The data that is collected must be processed or organized for analysis. This includes structuring
the data as required for the relevant Analysis Tools. For example, the data might have to be
placed into rows and columns in a table within a Spreadsheet or Statistical Application. A Data
Model might have to be created.

4. Data Cleaning

The processed and organized data may be incomplete, contain duplicates, or contain errors. Data
Cleaning is the process of preventing and correcting these errors. There are several types of Data
Cleaning that depend on the type of data. For example, while cleaning the financial data, certain
totals might be compared against reliable published numbers or defined thresholds. Likewise,
quantitative data methods can be used for outlier detection that would be subsequently excluded
in analysis.

5. Data Analysis

Data that is processed, organized and cleaned would be ready for the analysis. Various data
analysis techniques are available to understand, interpret, and derive conclusions based on the
requirements. Data Visualization may also be used to examine the data in graphical format, to
obtain additional insight regarding the messages within the data.

Statistical Data Models such as Correlation, Regression Analysis can be used to identify the
relations among the data variables.

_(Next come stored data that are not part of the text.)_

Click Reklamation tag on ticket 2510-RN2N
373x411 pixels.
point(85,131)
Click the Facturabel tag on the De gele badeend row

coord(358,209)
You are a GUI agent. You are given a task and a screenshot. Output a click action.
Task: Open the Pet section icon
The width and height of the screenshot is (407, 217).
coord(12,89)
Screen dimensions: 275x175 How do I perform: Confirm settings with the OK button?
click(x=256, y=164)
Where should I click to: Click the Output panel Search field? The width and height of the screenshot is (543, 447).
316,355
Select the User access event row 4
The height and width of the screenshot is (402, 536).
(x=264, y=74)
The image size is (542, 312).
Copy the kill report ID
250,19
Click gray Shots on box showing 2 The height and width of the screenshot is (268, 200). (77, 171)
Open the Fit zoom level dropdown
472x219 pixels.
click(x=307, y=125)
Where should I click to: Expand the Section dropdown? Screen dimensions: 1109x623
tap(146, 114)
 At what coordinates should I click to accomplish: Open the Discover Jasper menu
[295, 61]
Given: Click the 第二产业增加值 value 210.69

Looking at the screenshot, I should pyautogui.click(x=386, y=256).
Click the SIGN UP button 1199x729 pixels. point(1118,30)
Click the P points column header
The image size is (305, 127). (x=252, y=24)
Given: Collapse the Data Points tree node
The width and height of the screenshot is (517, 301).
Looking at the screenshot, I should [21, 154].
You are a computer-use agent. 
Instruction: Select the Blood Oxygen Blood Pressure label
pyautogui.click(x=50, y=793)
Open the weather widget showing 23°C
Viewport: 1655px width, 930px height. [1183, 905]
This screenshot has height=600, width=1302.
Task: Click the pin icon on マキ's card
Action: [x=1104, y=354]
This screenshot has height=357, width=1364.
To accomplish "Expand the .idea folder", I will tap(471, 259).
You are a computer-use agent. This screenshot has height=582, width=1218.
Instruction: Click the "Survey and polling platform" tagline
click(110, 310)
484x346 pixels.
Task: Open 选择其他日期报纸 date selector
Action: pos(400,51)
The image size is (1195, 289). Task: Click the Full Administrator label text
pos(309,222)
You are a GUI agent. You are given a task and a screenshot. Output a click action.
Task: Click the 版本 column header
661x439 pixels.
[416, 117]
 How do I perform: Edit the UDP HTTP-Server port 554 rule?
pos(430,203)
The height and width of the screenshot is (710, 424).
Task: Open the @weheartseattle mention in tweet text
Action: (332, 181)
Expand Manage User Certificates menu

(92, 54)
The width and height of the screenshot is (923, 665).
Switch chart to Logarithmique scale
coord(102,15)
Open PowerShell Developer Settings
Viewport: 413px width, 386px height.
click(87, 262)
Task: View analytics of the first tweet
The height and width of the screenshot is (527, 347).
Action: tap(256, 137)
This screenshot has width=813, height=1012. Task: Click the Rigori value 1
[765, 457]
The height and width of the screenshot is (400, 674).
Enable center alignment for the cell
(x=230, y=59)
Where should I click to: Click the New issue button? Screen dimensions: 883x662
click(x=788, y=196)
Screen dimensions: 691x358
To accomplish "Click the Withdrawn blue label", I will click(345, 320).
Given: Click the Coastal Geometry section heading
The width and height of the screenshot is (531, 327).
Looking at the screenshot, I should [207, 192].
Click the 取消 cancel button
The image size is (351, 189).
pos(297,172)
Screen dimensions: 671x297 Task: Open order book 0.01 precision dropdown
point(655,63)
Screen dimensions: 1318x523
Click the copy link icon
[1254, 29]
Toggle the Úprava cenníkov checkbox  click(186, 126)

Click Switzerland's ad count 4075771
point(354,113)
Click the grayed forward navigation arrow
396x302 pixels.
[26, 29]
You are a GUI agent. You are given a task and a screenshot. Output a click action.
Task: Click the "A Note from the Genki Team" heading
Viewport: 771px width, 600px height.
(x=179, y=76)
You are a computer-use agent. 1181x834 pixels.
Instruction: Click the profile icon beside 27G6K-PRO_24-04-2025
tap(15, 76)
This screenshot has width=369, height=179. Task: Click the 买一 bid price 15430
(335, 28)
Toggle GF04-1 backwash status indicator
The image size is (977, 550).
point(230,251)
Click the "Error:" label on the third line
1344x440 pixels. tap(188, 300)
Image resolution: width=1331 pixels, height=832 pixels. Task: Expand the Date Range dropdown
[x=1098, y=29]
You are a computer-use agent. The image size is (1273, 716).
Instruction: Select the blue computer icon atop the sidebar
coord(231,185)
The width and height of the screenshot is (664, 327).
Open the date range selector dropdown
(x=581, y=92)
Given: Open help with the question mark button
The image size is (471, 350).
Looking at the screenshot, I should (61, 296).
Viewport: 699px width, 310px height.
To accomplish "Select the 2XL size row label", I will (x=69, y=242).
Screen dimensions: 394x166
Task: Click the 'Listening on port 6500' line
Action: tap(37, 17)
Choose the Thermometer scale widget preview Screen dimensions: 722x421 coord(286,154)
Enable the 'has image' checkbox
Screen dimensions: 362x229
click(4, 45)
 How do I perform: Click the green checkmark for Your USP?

These models that are descriptive of the data are helpful in
simplifying analysis and communicate results.

The process might require additional Data Cleaning or additional Data Collection, and hence
these activities are iterative in nature.

6. Communication

The results of the data analysis are to be reported in a format as required by the users to support
their decisions and further action. The feedback from the users might result in additional
analysis.

The data analysts can choose data visualization techniques, such as tables and charts, which help
in communicating the message clearly and efficiently to the users. The analysis tools provide
facility to highlight the required information with color codes and formatting in tables and charts.
DIFFERENT FORMS OF DATA

Data is a set of values of subjects with respect to qualitative or quantitative variables. Data is
raw, unorganized facts that need to be processed. Data can be something simple and seemingly
random and useless until it is organized. When data is processed, organized, structured or
presented in a given context so as to make it useful, it is called information. Information,
necessary for research activities are achieved in different forms.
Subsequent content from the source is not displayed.